I have written before on the prosecution, conviction, appeal and remand in United States v. Pursley (S.D. Tx – No. 18-cr-00575). See blogs here sorted by relevance and here sorted by date. Pursley, a Houston lawyer, was originally convicted of one count of conspiracy and three counts of tax evasion. The Fifth Circuit remanded for retrial on the original counts based on errors not related to guilt or innocence of the original counts. Yesterday, Pursley pled guilty to one count of conspiracy. The DOJ Tax press release is here. The plea agreement is here; the docket entries are here. (Note, according to the Texas State Bar site, here, as of today, Pursley has an “interlocutory suspension entered 11/16/20.)
The plea agreement is pursuant to FRCrP 11(c)(1)(A) and (C), here.

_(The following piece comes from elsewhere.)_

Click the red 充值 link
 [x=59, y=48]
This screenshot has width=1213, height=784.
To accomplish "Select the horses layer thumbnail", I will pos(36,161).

The key feature of that type plea is described in the Plea at p.5 ¶ 8:
If the Court accepts this Plea Agreement,
this sentencing provision is binding on the Court. Pursuant to Federal Rule of
Criminal Procedure 11(c)(5), if the Court rejects this Plea Agreement, Defendant
will be allowed to withdraw his guilty plea. If Defendant declines to withdraw
his guilty plea, the disposition of the case may be less favorable than that contemplated
by the Plea Agreement.
1. Many plea agreements have a more or less standard paragraph saying that the IRS can assess more tax liability (including penalties and interest) beyond restitution. So, for example, in a tax evasion case related to willful understatements of tax liability on a return, restitution normally covers the tax loss (also sometimes called the criminal number) related to the evasion. Sometimes the civil number is larger (never less than the criminal number but sometimes more). Moreover, and more importantly, restitution can only cover the criminal tax number related to the Count of Conviction and sometimes interest on the criminal number. Restitution usually does not include the civil tax number if larger or, more importantly, the civil fraud penalty under § 6663. The reason is that the taxpayer attempts to evade the underreported tax, and not the civil fraud penalty, which would not be in the criminal number/tax loss determined by what he should have reported on the returns. And that is why plea agreements involving return tax evasion (as here, although presented in a conspiracy conviction) normally have a paragraph permitting additional assessments through the IRS normal assessment procedures (notice of deficiency, et al.). The most obvious additional assessment would be the civil fraud penalty, § 6663. There could conceivably also be some civil tax liability that was not included in the criminal number and thus not included in restitution, but the civil fraud penalty potential would remain after sentencing, at least normally. Two provisions of the CTM suggest that plea agreements should, if anything related to the civil fraud penalty, include agreement to the penalty but certainly should not foreclose IRS post-sentencing assertion of the civil fraud penalty. DOJ CTM 6-4.360 - Compromise of Criminal Liability/Civil Settlement, here; and DOJ CTM 5.01[7] Compromise of Criminal Liability/Civil Settlement, here.